Bottom line, I have no idea where the issue is. Clearly, the _split_file decides to generate one “message” per step (why? why not latitude? the order of common_vars doesn’t matter I checked), but then it looses those parts somehow.

Sorry for the long issue, but I wanted to be as detailed as possible. Thanks for your time, Chiara

Issue Analytics

  • State:open
  • Created a year ago
  • Comments:6 (4 by maintainers)

github_iconTop GitHub Comments

1reaction
TomAugspurgercommented, Apr 14, 2022

This kinda works, maybe…

A bunch of hacky code to parse the .index file

!pip install -q git+https://github.com/TomAugspurger/cogrib

import adlfs
import cogrib
import urllib.request
import cfgrib
import requests
import re
import itertools

def pairwise(iterable):
    # pairwise('ABCDEFG') --> AB BC CD DE EF FG
    a, b = itertools.tee(iterable)
    next(b, None)
    return zip(a, b)

# XXX: No idea why this is necessary,
# but the inventory file uses different names than cfgrib / xarray.
PARAM_VARAIBLE_MAPPING = {
    "tcdc": "tcc",
    "tmp": "t",
    "soilm": "ssw",
}
# 8:338750:d=2022022100:TMP:0-0.1 m below ground:anl:
def parse_index(index_text: str, length):
    lines = index_text.split("\n")
    names = ["row", "_offset", "date", "variable", "type_of_level", "thing"]
    records = [
        dict(zip(names, line.split(":")[:-1]))
        for line in lines
        if line
    ]

    range_xpr = re.compile(r"(\d*\.?\d*)-(\d*\.?\d*)")

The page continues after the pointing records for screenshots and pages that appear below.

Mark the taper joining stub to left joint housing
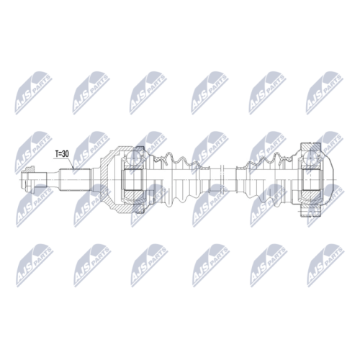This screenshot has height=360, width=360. click(95, 175)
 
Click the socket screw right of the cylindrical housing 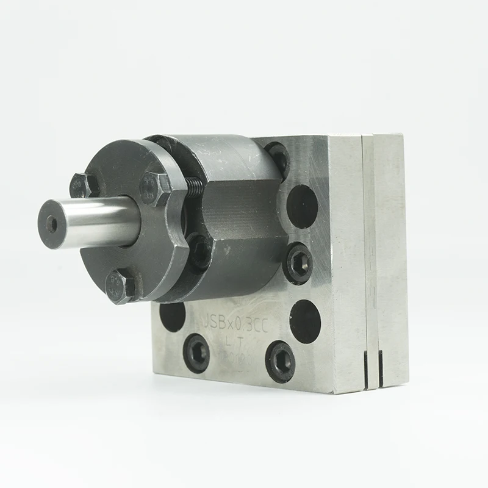pyautogui.click(x=298, y=262)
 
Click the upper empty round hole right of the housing pyautogui.click(x=303, y=206)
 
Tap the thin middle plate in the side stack pyautogui.click(x=371, y=256)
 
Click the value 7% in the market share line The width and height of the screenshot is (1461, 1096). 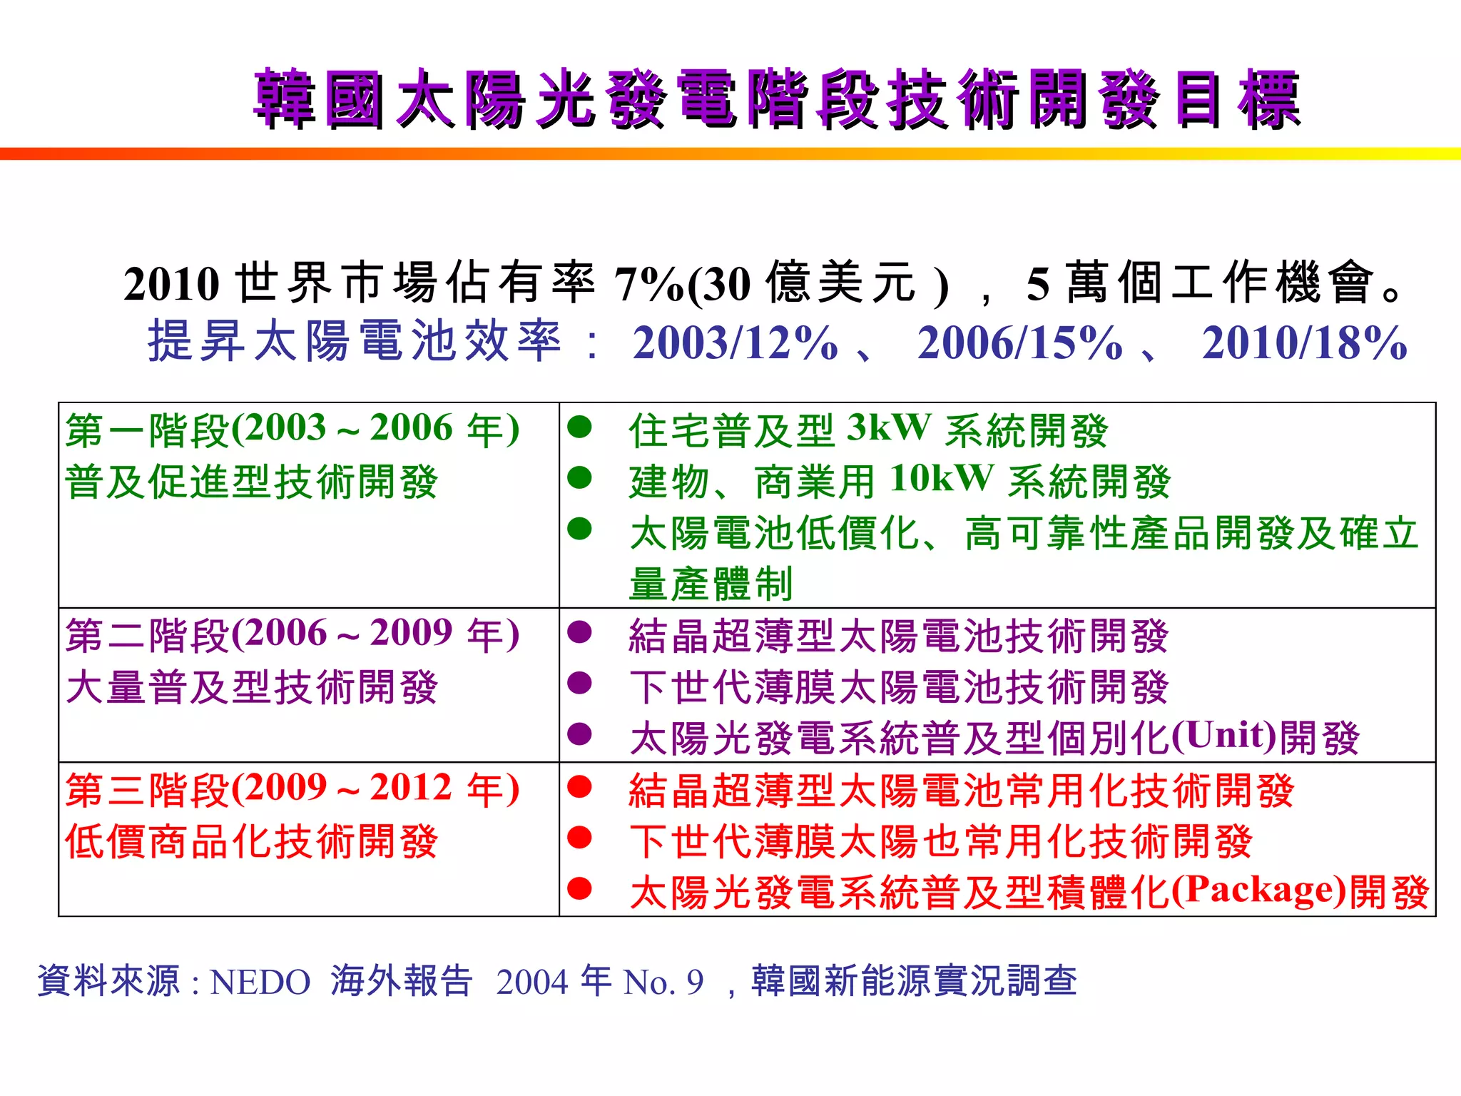(648, 284)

    for record in records:
        record["_offset"] = int(record["_offset"])
        record["param"] = record.pop("variable").lower()  # is this right?
        # XXX: why does this name differ?
        if record["param"] in PARAM_VARAIBLE_MAPPING:
            record["param"] = PARAM_VARAIBLE_MAPPING[record["param"]]
            
        m = range_xpr.match(record["type_of_level"])
        if m:
            endpoints = list(map(float, m.groups()))
            record["levelist"] = endpoints[0]
        else:
            levelist = None
        start, stop = record["thing"].split(" ")[0].split("-")
        record["step"] = stop
            
    for a, b in pairwise(records):
        a["_length"] = b["_offset"] - a["_offset"]
    records[-1]["_length"] = length - records[-1]["_offset"]
    return records

Create the references

import urllib.request
import requests


url = 'https://noaa-gefs-retrospective.s3.amazonaws.com/GEFSv12/reforecast/2000/2000010100/c00/Days:1-10/acpcp_sfc_2000010100_c00.grib2'
filename, message = urllib.request.urlretrieve(url)
r = requests.get(url + ".idx")
indices = parse_index(r.text, int(message["Content-Length"]))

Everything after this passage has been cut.